Cumpre apreciar e decidir.
II – Fundamentação
6. No recurso interposto para o Tribunal Constitucional, o aqui Reclamante formula o seguinte pedido:
«(…) deverá ser admitido o presente recurso para o Tribunal Constitucional com fundamento nas alíneas b) e g) do n.º 1 do art. 70.º do dito Tribunal por forma a que seja declarada a inconstitucionalidade da interpretação defendida pelo Tribunal recorrido dos arts. 411.º, n.ºs 1 e 4; 412.º, n.ºs 3 e 4 e 417.º, n.º 3 por violarem os princípios que resultam dos n.ºs 1 e 2 do artº 32.º da CRP – e afrontarem decisão já proferida por este Tribunal – e do art. 400º do CPP por violar os artºs 202.º, n.ºs 1 e 2, 205º e 26º, n.º 1 da CRP, sem prejuízo de se considerar que a decisão em causa o é em primeira instância pelo que não admitir o recurso é negar o princípio do duplo grau de jurisdição».
7. Importa começar por recordar que o despacho reclamado se desdobra em dois segmentos diferenciados:
- um primeiro a admitir o recurso para o Tribunal Constitucional na parte referente à decisão da reclamação proferida no âmbito dos poderes do artigo 405.º do Código de Processo Penal (CPP) (respeitante aos pontos 7 e 14 do requerimento de interposição de recurso para o Tribunal Constitucional), e
- um segundo a esclarecer que, respeitando as restantes invocações do requerimento de interposição de recurso para o Tribunal Constitucional à decisão do Tribunal da Relação, nessa parte não cabe pronúncia do STJ sobre a admissão ou não admissão daquele recurso.
A presente reclamação tem por objeto apenas a segunda parte do aludido despacho, sendo que as questões de inconstitucionalidade ali suscitadas se reportam à decisão proferida no Tribunal da Relação que rejeitou o recurso (interposto do acórdão condenatório proferido em 1.ª instância) por intempestividade sem prolação de despacho a convidar o recorrente a suprir deficiências das conclusões do recurso.
8. A decisão proferida no STJ limitou-se, assim, ao conhecimento da reclamação do despacho de não admissão de recurso para este Tribunal, não tendo interpretado ou aplicado as normas cuja inconstitucionalidade é suscitada naquela parte do recurso e se traduzem, por um lado, na interpretação dos artigos 412.º, n.os 3 e 4 e 411.º, n.º 4 do CPP que fundou a rejeição do recurso por intempestividade, pelo Tribunal da Relação, e em segundo lugar na interpretação do art.º 417.º, n.º 3 do CPP não conducente ao convite, mais uma vez pelo Tribunal da Relação, para suprimento das deficiências das conclusões da motivação.
Não tendo o Supremo Tribunal de Justiça apreciado aquelas duas questões, foi entendimento do despacho reclamado não caber àquele Tribunal, pronunciar-se sobre a sua admissibilidade.
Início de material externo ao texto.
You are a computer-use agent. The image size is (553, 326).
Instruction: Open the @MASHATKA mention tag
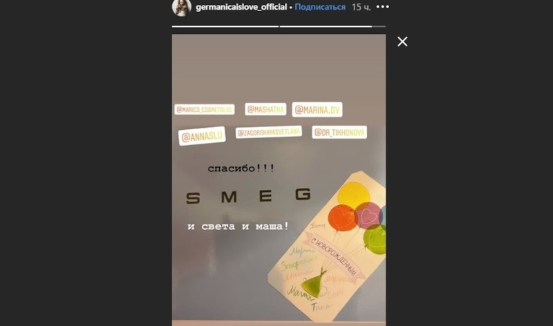click(x=265, y=109)
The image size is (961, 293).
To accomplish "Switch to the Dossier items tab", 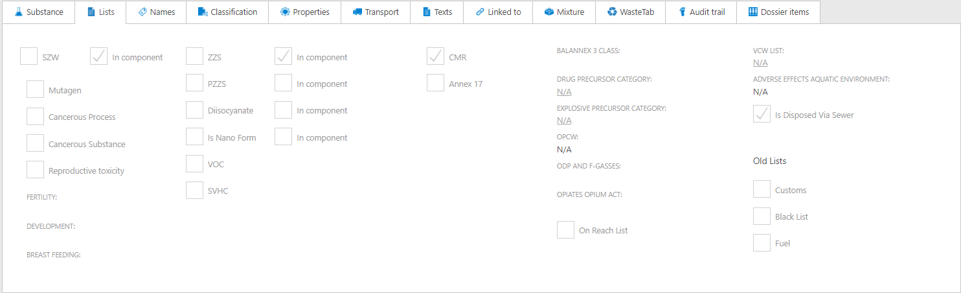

Com efeito, nos termos do artigo 76.º, n.º 1, da LTC, compete ao tribunal que tiver proferido a decisão recorrida apreciar a admissão do respetivo recurso.
9. Dispõe, por sua vez, o n.º 4 do referido artigo 76.º da LTC, que do despacho que indefira o requerimento de interposição de recurso ou retenha a sua subida cabe reclamação para o Tribunal Constitucional.
A decisão reclamada não admitiu o recurso de constitucionalidade por, devendo o mesmo ter sido interposto no tribunal que proferiu a decisão recorrida – Tribunal da Relação de Lisboa – a este último competia apreciar a sua admissão.
Termos em que se impõe indeferir a presente reclamação.
III - Decisão
10. Pelo exposto, decide-se indeferir a presente reclamação.
Custas pela reclamante, fixando-se a taxa de justiça em 20 (vinte) unidades de conta.
Lisboa, 5 de dezembro de 2012.- Maria de Fátima Mata-Mouros – Maria João Antunes – Maria Lúcia Amaral.